It’s tempting to think of marriage as old-fashioned. Why not just live with someone and be done with it? What need for a public ceremony? Why the weird traditions that people normally keep away from: all those churches, temples, hymns, vows and prayers? Marriage must be a silly relic from the religious childhood of humankind, not designed for the more logical modern world.
Yet it survives. All kinds of practical benefits seem associated with being married. A University of California study suggested last week that being married increases your chances of beating a variety of blood cancers by a fifth and improves survival rates from heart attacks by 14%.
However, the real benefits are not to do with physical so much as psychological health. The essence of marriage is to tie our hands, to frustrate our wills, to put high and costly obstacles in the way of splitting up. Why do we do this?
Originally we told ourselves that God wanted us to stay married. But even now, when God is not invoked, we keep making sure that marriage is rather hard to undo. For one thing, you carefully invite everyone you know to watch you say you’ll stick together. You willingly create a huge layer of embarrassment were you ever to turn round and admit that it might have been a mistake.
Furthermore, even though you could keep things separate, marriage tends to mean deep economic and legal entanglements. You know it is going to take the work of a phalanx of accountants and lawyers to prise you apart. It can be done, of course, but it may be ruinous.
It is as if we somewhere recognise that there might, rather strangely, be some quite good though uncomfortable reasons why making it difficult to split up a union can be an advantage for its members.

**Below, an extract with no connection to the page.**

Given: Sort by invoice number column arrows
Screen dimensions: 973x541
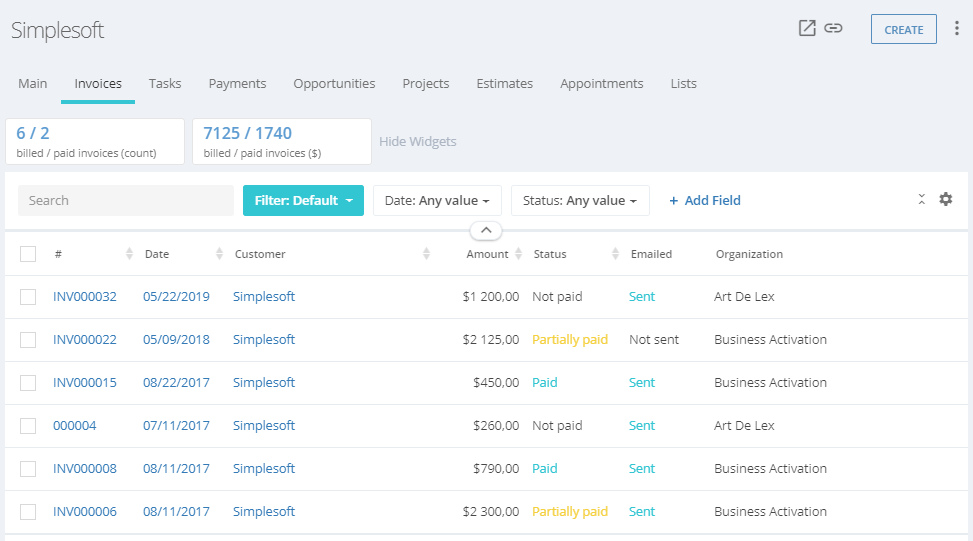Looking at the screenshot, I should [129, 254].
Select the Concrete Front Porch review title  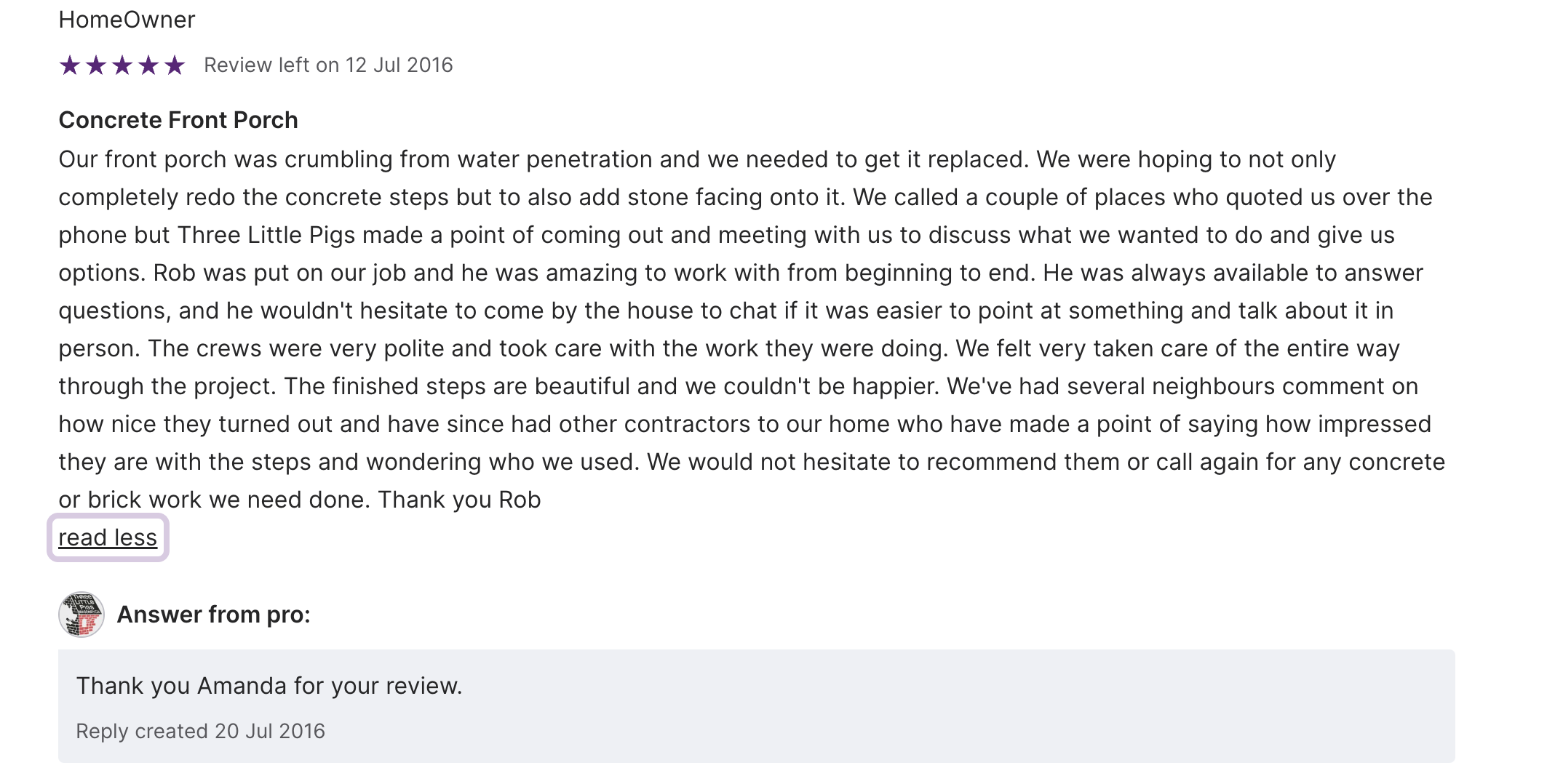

It is an arrangement that protects us from what we desire, and yet know we don’t truly need or want
The “marshmallow test” was a celebrated experiment in the history of psychology designed to measure children’s ability to delay gratification. Some of the youngsters were offered a marshmallow but were told they would get two if they held off from eating the first one for a short time. It turned out that a lot of the children just couldn’t make it through this period. The marshmallow was too tempting. Crucially, it was observed that these children went on to have lives blighted by a lack of impulse control and fared much worse than the youngsters who had been best at subordinating immediate pleasure for long-term benefit.
Relationships are no different. Here, too, many things feel urgent. Not eating marshmallows, but escaping, finding freedom, running away. We are excited by a new person and want to abandon our current partner at once. And yet as we look around for the exit, every way seems blocked. It would cost a fortune; it would be so embarrassing; it would take an age.
This isn’t a coincidence. Marriage is a giant inhibitor of impulse that was set up by our conscience to keep our libidinous, optimistic, desiring self in check. To marry is to recognise that we require structure to insulate us from our urges. It is to lock ourselves up willingly because we somehow acknowledge the benefits of the long term.
Marriage proceeds without constant reference to the moods of its protagonists. It isn’t about feeling. It is a declaration of intent that is impervious to our day-to-day desires. It is an unusual marriage in which the two people don’t spend a notable amount of time fantasising that they aren’t in fact married. But the point of marriage is to make these feelings not matter very much. It is an arrangement that protects us from what we desire, and yet know (in our more reasonable moments) that we don’t truly need or want.
At their best, relationships involve us in attempts to develop, mature and become “whole”. We often get drawn to people precisely because they promise to edge us in the right direction.
The process of our maturation can be agonisingly slow and complicated. It can take years of supportive interest, many tearful moments of anxiety and much frustration until genuine progress is made. With time, after maybe 120 arguments on a single topic, both parties may begin to see it from the other’s point of view. Slowly we start to get insights into our own madness. We become a little easier to live with.
It is not hard to seem kind and normal when we go out with someone new. The truth about us — on the basis of which self-improvement can begin — becomes clear only over time. Chances of development increase hugely when we don’t keep running away to people who will falsely reassure us that there’s nothing too wrong with us.
Many of the most worthwhile projects require immense sacrifices from both parties and it’s in the nature of such sacrifices that we’re most likely to make them for people who are also making them for us.
Marriage is a means by which people can specialise — perhaps in making money or running a home. This can be hugely constructive. But it carries a risk. Each person (especially if one person stays at home) needs to be assured that they will not later be disadvantaged.
Over time the argument for marriage has shifted. It’s no longer about external forces having power over us: churches, the state, the legal idea of legitimacy, the social idea of being respectable.
What we are correctly focused on now is the psychological point of making it hard to throw it all in. It turns out that we benefit greatly (although at a price) from having to stick with certain commitments because some of our key needs have a long-term structure.
For the past 50 years the burden of intelligent effort has been on attempting to make separation easier. The challenge now lies in another direction: in trying to remind ourselves why immediate flight doesn’t always make sense. In trying to see the point of holding out for the second marshmallow.